The ground water NO₃-N concentration was below the safe drinking water standard of 10 parts per million (ppm) on 78 percent of the farms which had monitoring wells installed (Hunt et al., 1995). Only five farms had wells with NO₃-N concentrations exceeding the drinking water standard. One of these farms, a swine farm, was then selected for more intensive study of Bmp implementation and water quality impacts. The new management practices and increased land area for waste application have resulted in a decrease in the average ground water NO₃-N concentration at this site (Gale et al., 1996). When pesticides were detected in monitoring wells, the concentrations were usually lower than the maximum contaminant level (MCL) set by the U.S. Environmental Protection Agency (US-EPA). The incidence of higher concentrations appear to be associated with the mixing of chemicals and their loading in chemical application equipment.

Residential drinking water wells tended to have a higher incidence of both high (>10 ppm) NO₃-N and pesticide detections. The residential wells tended to be older wells of poor construction relative to the monitoring well. Of the wells less than 100 feet deep, 27 percent had NO₃-N concentration above 10 ppm while none of the wells greater than 100 feet exceeded that level. Pesticides were detected in 34 percent of the wells with two wells exceeding the MCL. These two wells were shallow (<30 feet deep) and had historically been used to mix pesticides. Both of the wells were replaced with new, properly constructed wells greater than one hundred feet deep.

Although it has not been possible to directly link individual BMPs with improvements in water quality, on the watershed basis, the cumulative impacts of BMPs and landscape modifications have resulted in a decrease in nitrate concentration and mass loading at the watershed.

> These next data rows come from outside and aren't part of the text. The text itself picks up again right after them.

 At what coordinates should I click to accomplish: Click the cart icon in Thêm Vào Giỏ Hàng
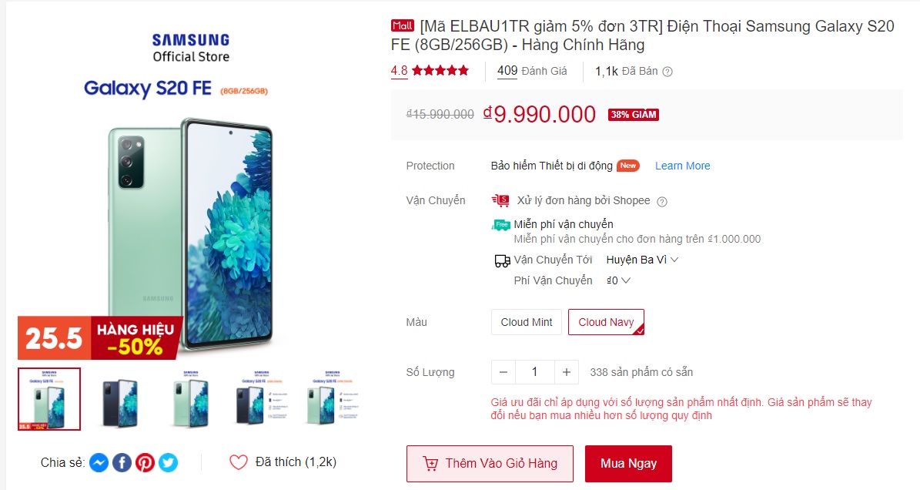(430, 464)
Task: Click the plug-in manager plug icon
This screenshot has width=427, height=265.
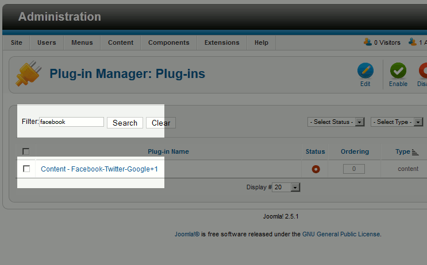Action: pos(29,75)
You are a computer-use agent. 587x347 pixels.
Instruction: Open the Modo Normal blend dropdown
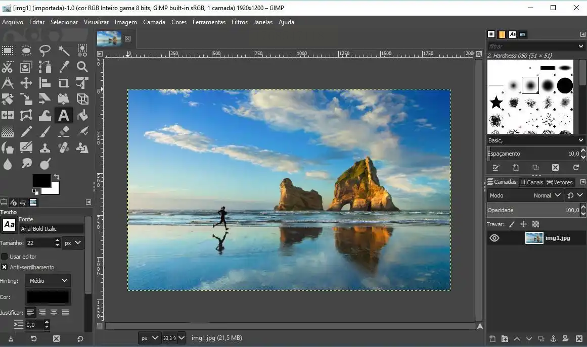click(548, 195)
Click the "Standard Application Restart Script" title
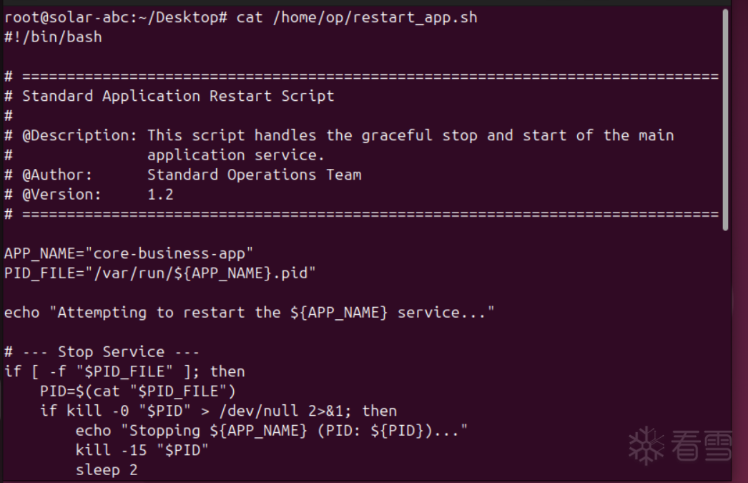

The importance of landowner cooperation and commitment in a successful watershed project cannot be over emphasized. Producers were most willing to adopt practices requiring the least risk or which could be phased into their operations. Nutrient management based on soil type and yield potential was one such practice that producers often initiated on a small acreage the first year, then expanded the use in subsequent years as they gained confidence in the results. In some cases, such as animal waste management, producers adopted practices they hope will preclude additional regulations or will enable them to remain in compliance with changing requirements.

Data indicate that, in general, current pesticide BMPs used by local producers are successful in maintaining ground water quality. The more frequent detection of nitrates and pesticides in residential wells as opposed to monitoring wells indicates that improper well construction and use contribute to the risk of contamination.

To document water quality improvements from BMP implementation on a watershed basis, it is preferable to:

• Have a commitment up-front from producers to maintain detailed records.
• Design land treatment tracking and water quality monitoring schemes that can be matched on hydrologic and temporal bases.
• Select a small watershed with the aim of reducing the time needed to detect changes in water quality.
• Isolate natural changes in a watershed, either gradual (beaver ponds) or catastrophic (hurricanes), which can mask improvements in water quality brought about by BMP implementation.
• Employ multiple approaches to monitoring in order to provide the best chance of obtaining meaningful results.
• Collect baseline water quality data to document the magnitude of change.
• Utilize a paired watershed design in which two similar watersheds are monitored for approximately 2 years to determine their relationship to each other (calibration period) and then BMPs are implemented in one of the watersheds (treatment watershed). A change in the relationship between the treatment and the control watershed indicates the water quality impact for the BMPs.